Collected data entries:
------------

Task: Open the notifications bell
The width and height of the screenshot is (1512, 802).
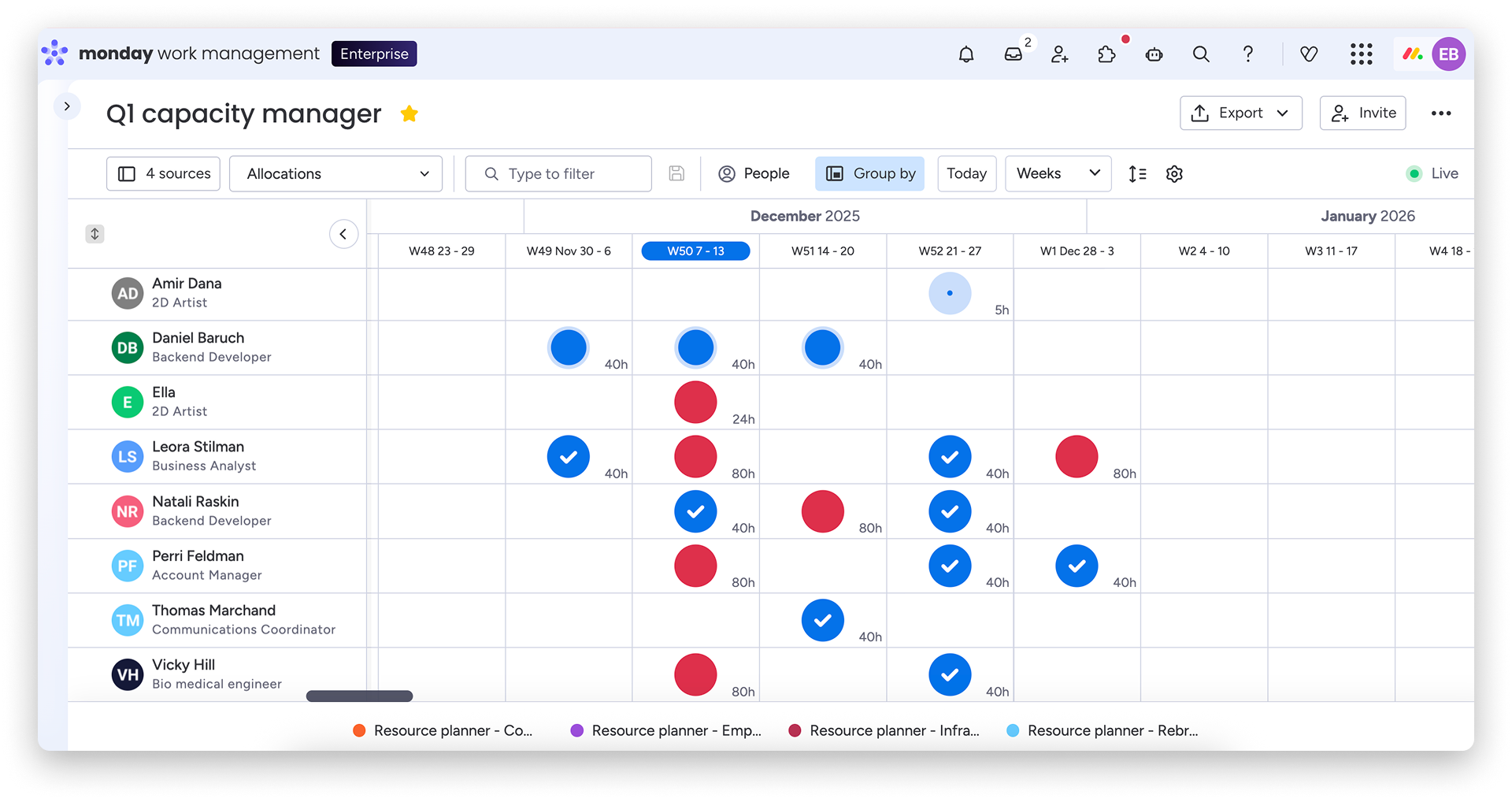Action: [966, 54]

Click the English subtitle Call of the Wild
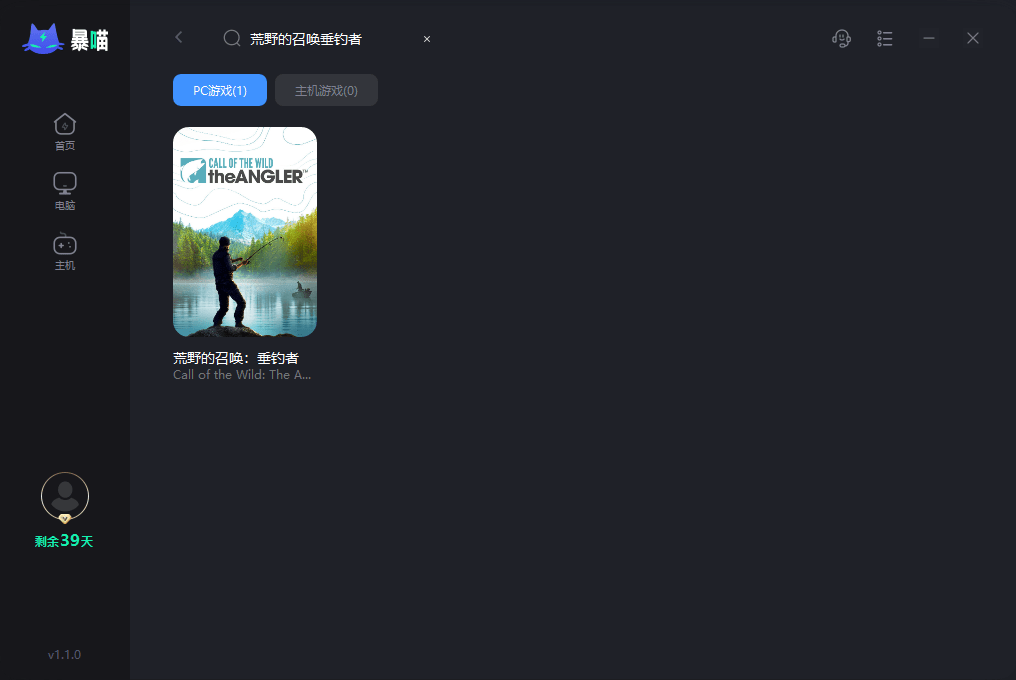pyautogui.click(x=242, y=375)
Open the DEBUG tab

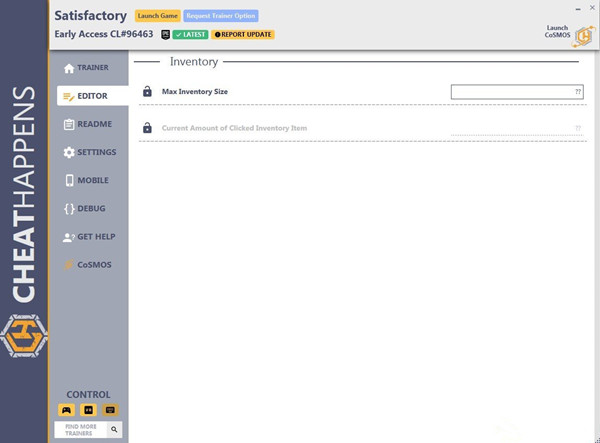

------------

# PROBLEM REQUIREMENTS
Read through the entries, then copy every line where the string "Open" is found.

# RESPONSE AREA
Task: Open the notifications bell
Open the DEBUG tab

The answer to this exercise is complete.